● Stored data
_ _ _ _ _ _ _
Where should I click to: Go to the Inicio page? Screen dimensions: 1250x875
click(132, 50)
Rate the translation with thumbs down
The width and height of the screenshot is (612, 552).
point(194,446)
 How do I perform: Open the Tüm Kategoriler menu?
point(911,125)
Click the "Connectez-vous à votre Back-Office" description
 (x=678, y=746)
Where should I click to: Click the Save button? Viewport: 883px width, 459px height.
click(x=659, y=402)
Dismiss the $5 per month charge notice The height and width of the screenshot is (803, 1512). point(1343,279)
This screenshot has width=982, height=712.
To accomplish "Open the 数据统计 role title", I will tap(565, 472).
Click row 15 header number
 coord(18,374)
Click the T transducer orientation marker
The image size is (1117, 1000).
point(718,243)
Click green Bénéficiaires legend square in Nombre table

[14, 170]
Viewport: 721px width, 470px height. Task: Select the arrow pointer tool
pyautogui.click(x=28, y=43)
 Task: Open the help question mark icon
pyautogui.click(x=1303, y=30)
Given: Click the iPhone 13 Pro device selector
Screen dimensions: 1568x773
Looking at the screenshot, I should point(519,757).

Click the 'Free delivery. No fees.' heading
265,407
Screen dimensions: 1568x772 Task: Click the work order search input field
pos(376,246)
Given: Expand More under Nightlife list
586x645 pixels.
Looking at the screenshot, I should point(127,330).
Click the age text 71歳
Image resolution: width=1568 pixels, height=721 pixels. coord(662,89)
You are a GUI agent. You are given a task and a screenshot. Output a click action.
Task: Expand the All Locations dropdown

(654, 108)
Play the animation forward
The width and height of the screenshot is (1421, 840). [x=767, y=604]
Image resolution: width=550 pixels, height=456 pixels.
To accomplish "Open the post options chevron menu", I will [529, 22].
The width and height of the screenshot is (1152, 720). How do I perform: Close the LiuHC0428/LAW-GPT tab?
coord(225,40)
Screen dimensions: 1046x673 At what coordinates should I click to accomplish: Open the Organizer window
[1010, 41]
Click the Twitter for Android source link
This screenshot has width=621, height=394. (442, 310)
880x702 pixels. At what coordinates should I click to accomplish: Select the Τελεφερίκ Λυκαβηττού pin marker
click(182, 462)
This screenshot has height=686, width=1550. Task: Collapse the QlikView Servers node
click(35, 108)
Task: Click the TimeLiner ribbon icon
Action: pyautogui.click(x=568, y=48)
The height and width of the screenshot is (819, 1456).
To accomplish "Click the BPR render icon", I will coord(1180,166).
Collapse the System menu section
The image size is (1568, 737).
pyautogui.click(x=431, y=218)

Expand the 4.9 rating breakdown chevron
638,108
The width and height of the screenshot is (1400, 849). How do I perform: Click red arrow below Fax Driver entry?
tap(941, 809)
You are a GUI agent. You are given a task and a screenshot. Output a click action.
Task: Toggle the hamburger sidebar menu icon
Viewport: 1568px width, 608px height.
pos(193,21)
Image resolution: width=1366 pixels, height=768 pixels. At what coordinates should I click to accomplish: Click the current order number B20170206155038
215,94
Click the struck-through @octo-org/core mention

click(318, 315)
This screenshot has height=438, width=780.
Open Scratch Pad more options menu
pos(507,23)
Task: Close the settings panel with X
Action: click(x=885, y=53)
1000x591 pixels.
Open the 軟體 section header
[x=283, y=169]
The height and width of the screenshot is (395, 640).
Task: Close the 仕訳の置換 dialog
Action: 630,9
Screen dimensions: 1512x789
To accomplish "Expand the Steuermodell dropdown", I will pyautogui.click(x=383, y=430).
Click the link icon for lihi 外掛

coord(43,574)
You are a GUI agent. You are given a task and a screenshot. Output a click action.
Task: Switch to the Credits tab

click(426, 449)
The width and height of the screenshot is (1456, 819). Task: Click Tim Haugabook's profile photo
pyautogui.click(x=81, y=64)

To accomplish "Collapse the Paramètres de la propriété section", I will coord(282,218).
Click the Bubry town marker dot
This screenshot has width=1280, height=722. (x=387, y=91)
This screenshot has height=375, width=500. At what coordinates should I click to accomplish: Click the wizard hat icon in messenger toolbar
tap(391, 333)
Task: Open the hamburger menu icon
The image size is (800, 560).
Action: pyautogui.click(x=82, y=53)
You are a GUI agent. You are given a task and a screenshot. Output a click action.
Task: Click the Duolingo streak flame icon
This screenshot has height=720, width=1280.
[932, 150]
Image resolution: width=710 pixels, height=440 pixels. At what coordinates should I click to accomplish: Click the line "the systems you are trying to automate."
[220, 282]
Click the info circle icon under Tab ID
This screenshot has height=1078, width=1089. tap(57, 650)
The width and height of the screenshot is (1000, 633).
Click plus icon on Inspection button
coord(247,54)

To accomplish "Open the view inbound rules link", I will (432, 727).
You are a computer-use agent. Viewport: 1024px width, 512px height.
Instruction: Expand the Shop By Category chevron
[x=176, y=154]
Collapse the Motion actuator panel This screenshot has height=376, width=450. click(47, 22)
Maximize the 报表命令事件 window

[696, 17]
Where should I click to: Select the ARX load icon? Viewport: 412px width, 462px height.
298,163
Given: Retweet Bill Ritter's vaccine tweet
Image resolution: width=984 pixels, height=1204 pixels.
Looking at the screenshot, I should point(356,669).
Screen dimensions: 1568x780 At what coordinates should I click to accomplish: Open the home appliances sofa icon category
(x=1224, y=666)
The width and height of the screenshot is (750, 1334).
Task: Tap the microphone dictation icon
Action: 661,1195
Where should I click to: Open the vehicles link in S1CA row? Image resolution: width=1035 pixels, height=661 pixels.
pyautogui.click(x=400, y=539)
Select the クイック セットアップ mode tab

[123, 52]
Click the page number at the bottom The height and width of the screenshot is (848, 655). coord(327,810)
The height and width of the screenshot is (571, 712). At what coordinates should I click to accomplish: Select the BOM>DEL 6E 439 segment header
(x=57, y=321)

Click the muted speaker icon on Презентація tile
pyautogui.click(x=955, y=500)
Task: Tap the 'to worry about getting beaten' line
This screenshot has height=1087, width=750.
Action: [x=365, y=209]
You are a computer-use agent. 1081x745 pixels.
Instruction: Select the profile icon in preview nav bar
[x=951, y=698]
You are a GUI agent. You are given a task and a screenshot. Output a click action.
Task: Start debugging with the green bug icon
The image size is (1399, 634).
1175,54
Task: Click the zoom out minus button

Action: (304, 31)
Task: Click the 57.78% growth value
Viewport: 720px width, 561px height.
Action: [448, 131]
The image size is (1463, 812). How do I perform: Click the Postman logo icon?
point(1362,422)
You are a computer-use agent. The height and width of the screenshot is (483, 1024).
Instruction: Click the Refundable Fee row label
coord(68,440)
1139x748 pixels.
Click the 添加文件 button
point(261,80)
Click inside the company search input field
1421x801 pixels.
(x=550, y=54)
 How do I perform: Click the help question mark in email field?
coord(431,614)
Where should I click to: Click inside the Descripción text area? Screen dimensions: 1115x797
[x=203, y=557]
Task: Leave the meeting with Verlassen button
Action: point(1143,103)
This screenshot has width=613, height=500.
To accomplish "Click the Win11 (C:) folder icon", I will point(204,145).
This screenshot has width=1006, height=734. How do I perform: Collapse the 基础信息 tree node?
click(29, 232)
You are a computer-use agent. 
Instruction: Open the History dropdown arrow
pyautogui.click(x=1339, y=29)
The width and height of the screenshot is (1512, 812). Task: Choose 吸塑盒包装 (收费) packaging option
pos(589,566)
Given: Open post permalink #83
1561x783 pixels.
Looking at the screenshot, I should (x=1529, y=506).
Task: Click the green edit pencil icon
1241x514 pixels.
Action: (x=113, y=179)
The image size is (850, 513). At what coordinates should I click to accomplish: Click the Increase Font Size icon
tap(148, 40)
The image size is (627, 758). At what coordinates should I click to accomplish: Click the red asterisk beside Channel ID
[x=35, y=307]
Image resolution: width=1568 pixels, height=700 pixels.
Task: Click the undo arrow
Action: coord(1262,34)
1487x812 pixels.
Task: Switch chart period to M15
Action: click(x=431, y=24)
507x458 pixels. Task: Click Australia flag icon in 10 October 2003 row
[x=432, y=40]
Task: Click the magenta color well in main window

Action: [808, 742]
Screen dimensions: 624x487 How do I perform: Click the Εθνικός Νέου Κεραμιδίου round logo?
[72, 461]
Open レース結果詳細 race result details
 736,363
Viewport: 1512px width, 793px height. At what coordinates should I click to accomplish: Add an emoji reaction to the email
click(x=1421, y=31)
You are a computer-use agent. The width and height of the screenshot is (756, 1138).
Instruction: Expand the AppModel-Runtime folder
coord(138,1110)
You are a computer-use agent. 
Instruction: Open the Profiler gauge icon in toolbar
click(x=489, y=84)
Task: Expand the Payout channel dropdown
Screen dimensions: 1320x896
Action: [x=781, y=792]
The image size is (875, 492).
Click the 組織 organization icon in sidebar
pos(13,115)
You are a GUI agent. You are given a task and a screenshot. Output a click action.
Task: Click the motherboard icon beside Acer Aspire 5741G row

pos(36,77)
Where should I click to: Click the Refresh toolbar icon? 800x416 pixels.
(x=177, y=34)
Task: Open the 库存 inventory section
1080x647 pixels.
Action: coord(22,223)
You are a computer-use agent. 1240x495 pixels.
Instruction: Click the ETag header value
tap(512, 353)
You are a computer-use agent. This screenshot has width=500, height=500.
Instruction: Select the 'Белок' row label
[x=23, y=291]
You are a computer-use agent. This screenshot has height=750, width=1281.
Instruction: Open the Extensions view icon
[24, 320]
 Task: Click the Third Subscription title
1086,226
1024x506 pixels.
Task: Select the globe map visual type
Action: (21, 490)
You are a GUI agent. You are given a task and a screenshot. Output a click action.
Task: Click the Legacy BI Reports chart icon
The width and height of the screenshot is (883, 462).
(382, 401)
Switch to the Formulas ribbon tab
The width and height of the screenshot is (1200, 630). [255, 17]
_ _ _ _ _ _ _
● What is required
From the records above, quote only the lines running from the line with "Task: Click the zoom out minus button" to the line with "1139x748 pixels.", both lines included.

● Response to the exercise
Task: Click the zoom out minus button

Action: (304, 31)
Task: Click the 57.78% growth value
Viewport: 720px width, 561px height.
Action: [448, 131]
The image size is (1463, 812). How do I perform: Click the Postman logo icon?
point(1362,422)
You are a computer-use agent. The height and width of the screenshot is (483, 1024).
Instruction: Click the Refundable Fee row label
coord(68,440)
1139x748 pixels.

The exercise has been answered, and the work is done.